Gamma-ray bursts (GRBs) have been an active area of research since their serendipitous discovery by NASA's Vela satellites in the late 1960s. The most luminous events since the Big Bang, GRBs are theorized to occur during the deaths of massive stars (core-collapse supernovae) or through the merging of compact objects (neutron stars, block holes). The physics taking place in these extreme environments remains a subject of debate but improved observations of these objects, particularly at high energies, can help us understand the details of these events. In addition to better to a better understanding of GRBs, observations of GRBs at high energies can lead to improved constraints on Lorentz invariance violation and the extragalactic background light.
VERITAS has maintained an active program of GRB follow-up observations since 2006. During that time, VERITAS has taken observations of ~50 satellite-detected GRBs. Presented here are the results from VERITAS follow-up observations of 16 quality-selected GRBs detected by the Swift satellite. No significant flux of >100 GeV photons from any of these bursts is found and the upper limits on gamma-ray emission obtained with VERITAS are interpreted in the context of recent GRB observations by both the Fermi and Swift satellites.
Figure 1: Delay from the start of the burst to the beginning of VERITAS observations for all GRBs with VERITAS data. The open symbols correspond to observations that were delayed due to constraints such as the burst occurring during daylight or below the horizon. Filled symbols are unconstrained observation delays and are primarily determined by the time it takes the telescopes to slew to the burst. The sixteen stars correspond to the GRBs discussed in this paper. The shaded regions indicate the annual shutdown of the array due to the summer monsoons.

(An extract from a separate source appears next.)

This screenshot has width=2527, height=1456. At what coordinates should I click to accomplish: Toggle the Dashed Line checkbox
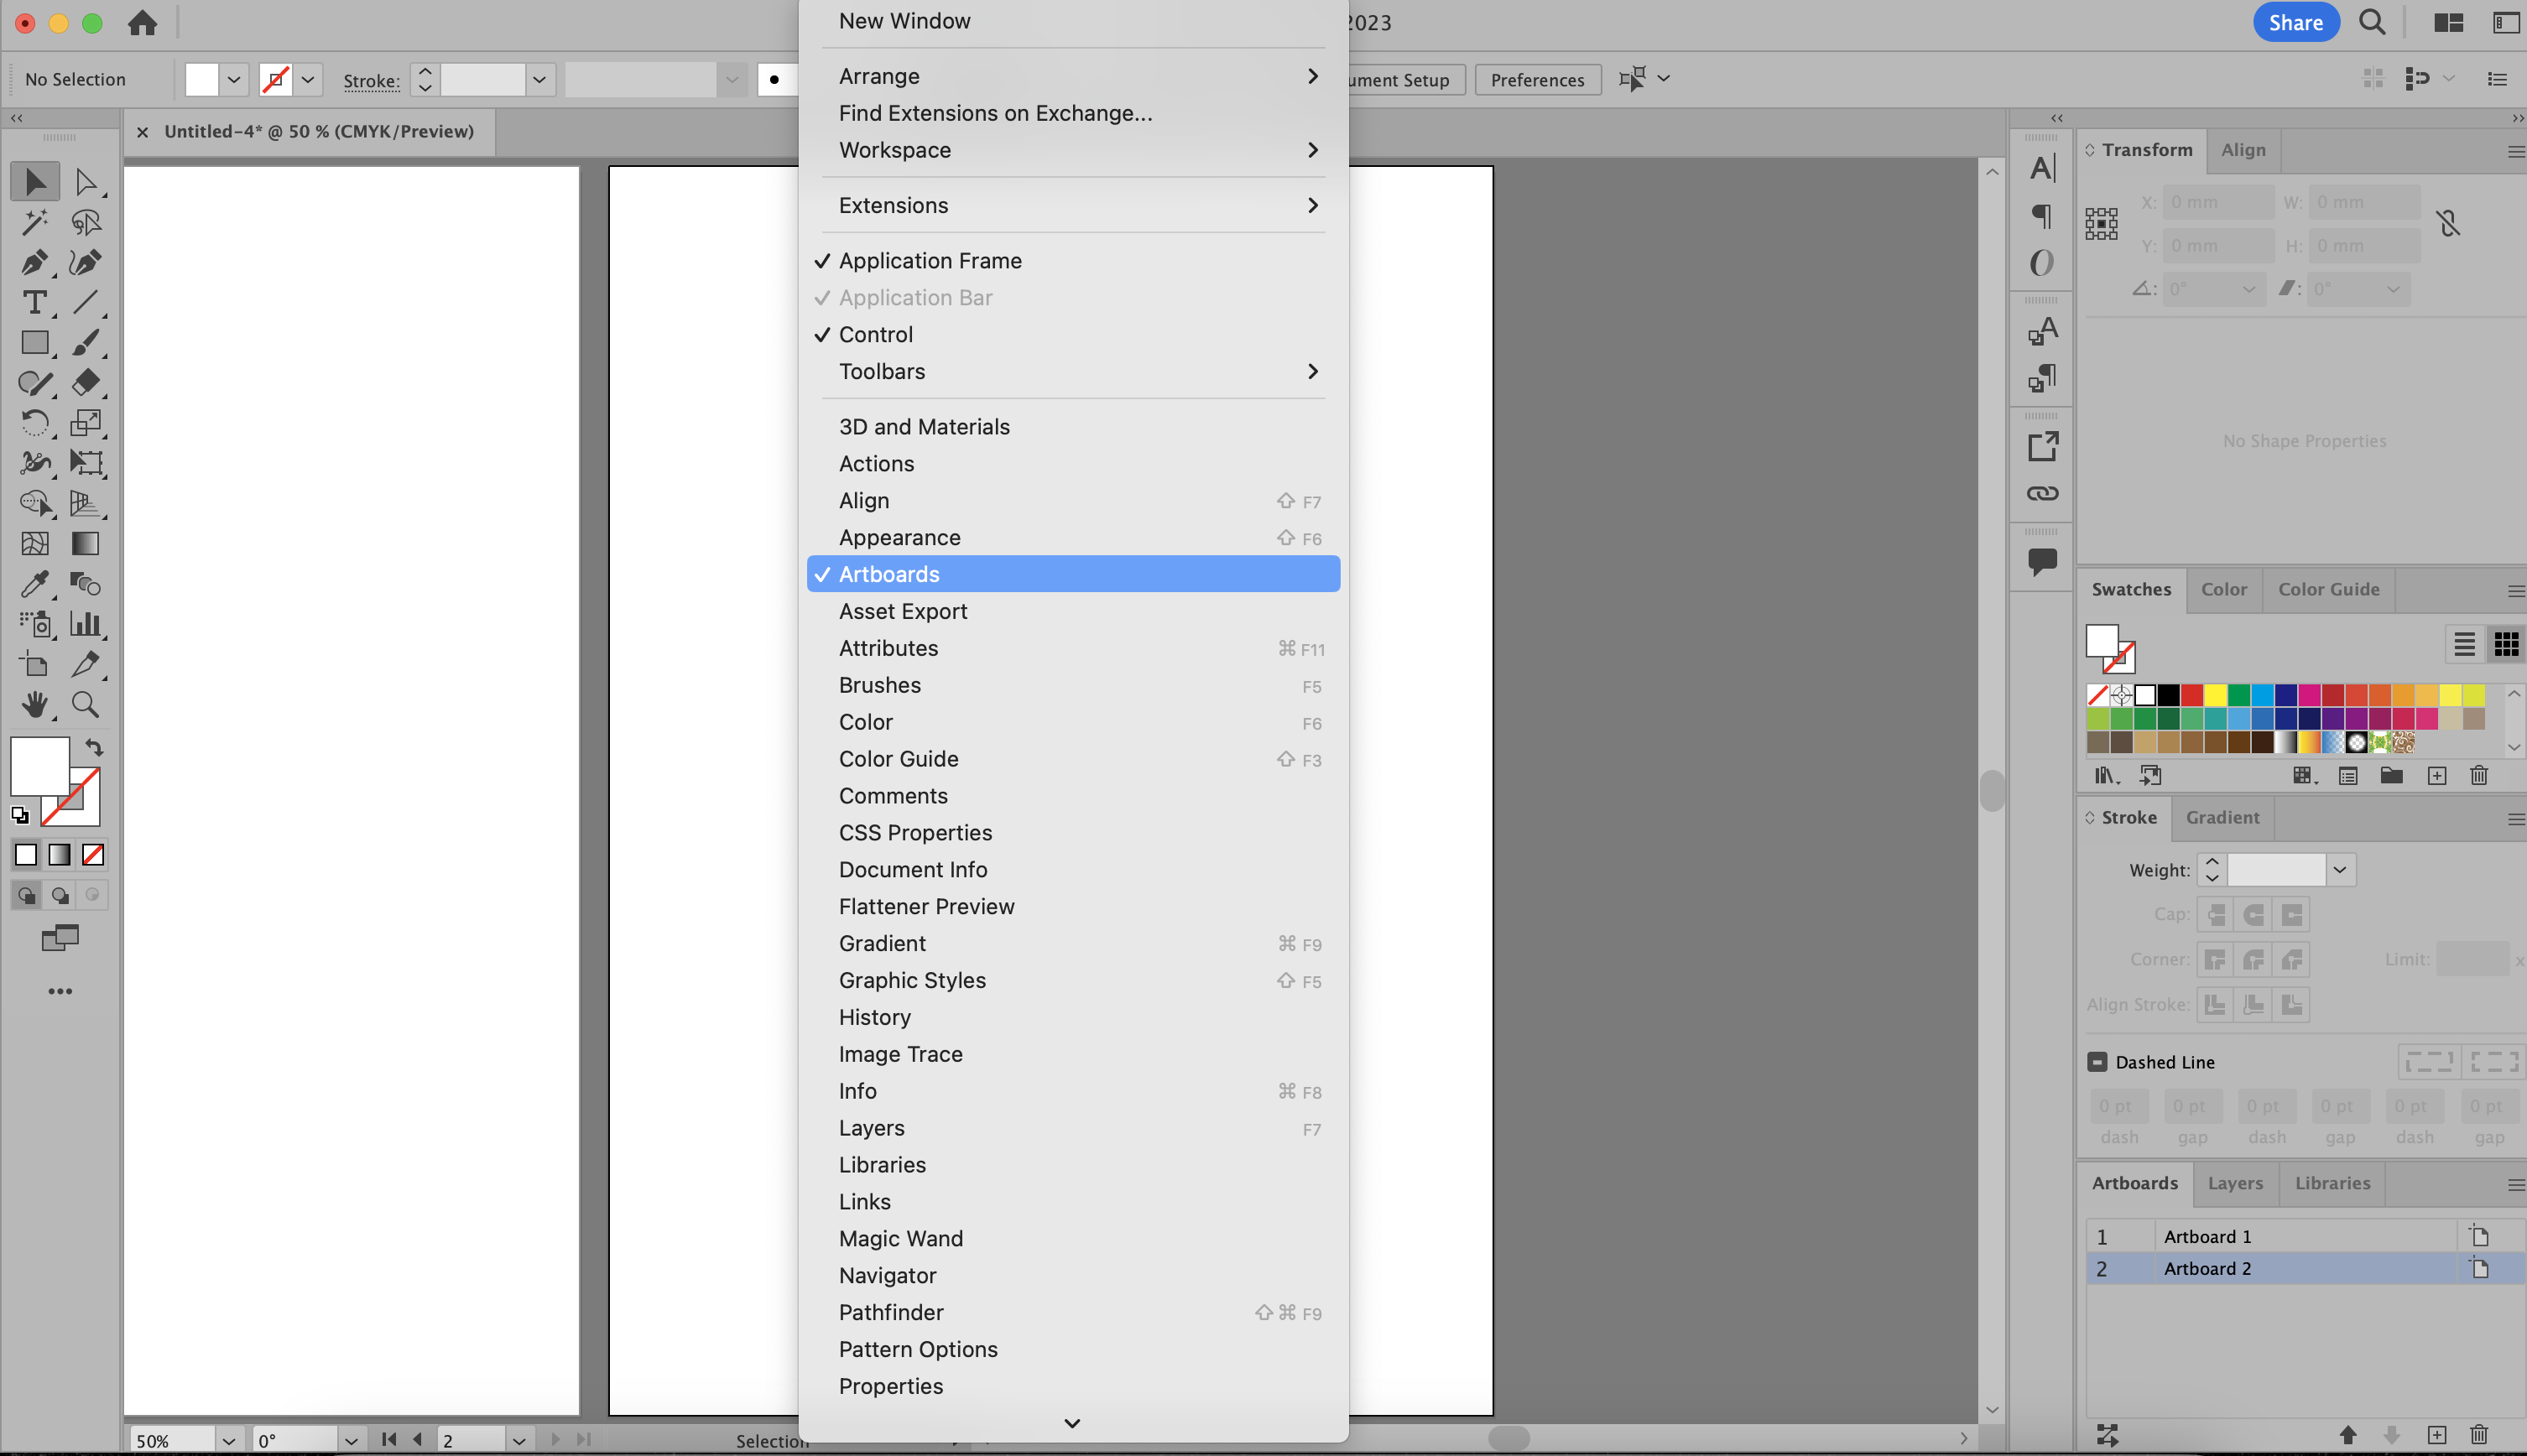point(2097,1062)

Figure 2: VERITAS observation window of GRB080310 superimposed on the Swift-XRT lightcurve (Evans et al. 2007, 2009). The inset shows the structure of the X-ray flare (dashed lines) and is the time window over which the search for VHE emission was performed. No significant excess of VHE gamma rays coincident with the X-ray flare (475 s < t − Ttrig < 750 s) was found.
Figure 3: Significance histograms of the 16 GRBs in this sample for both standard and soft source analyses. Included in the figures is the normalized Gaussian distribution of mean zero and variance one that the significance histograms should follow if no signal is present. The GRB significances are consistent with having been drawn from the aforementioned Gaussian distribution.
Figure 4: Significance histograms obtained from an analysis of the GRBs in the sample over timescales for which VERITAS is maximally sensitive to a burst with a t−1.5 power-law afterglow. Both standard and soft source analyses were performed. Included in the figures is the normalized Gaussian distribution of mean zero and variance one that the significance histograms should follow if no signal is present. The GRB significances are consistent with having been drawn from the aforementioned Gaussian distribution.
Figure 5: (a) EBL-corrected VERITAS integral fluence upper limits above 200 GeV, divided by the fluence measured by the Swift-BAT in the 15 – 350 keV energy band as a function of tmed as defined in the text. (b) A histogram of the ratio of the VERITAS integral fluence upper limit above 200 GeV, now integrated over the time period t − Ttrig > 300 s, to the Swift-BAT fluence. One burst, GRB080409 is omitted in this plot as the VERITAS upper limit on the fluence of this burst is eleven orders of magnitude above the fluence measured by the BAT.
Figure 6: Predicted VERITAS lightcurves for three of the four brightest Fermi-LAT GRBs. The fourth, GRB080916C had a redshift of nearly 4.4 and VHE emission is predicted to be too attenuated by the EBL to be detectable by VERITAS. The EBL model of Gilmore et al. (2009) is used to estimate the attenuation of the VHE γ-rays. The elevation of the burst with respect to VERITAS is chosen to be 70o and no intrinsic spectral cutoff of the high-energy emission is assumed. Each point signifies a detection of at least three standard deviations (σ) in that time bin.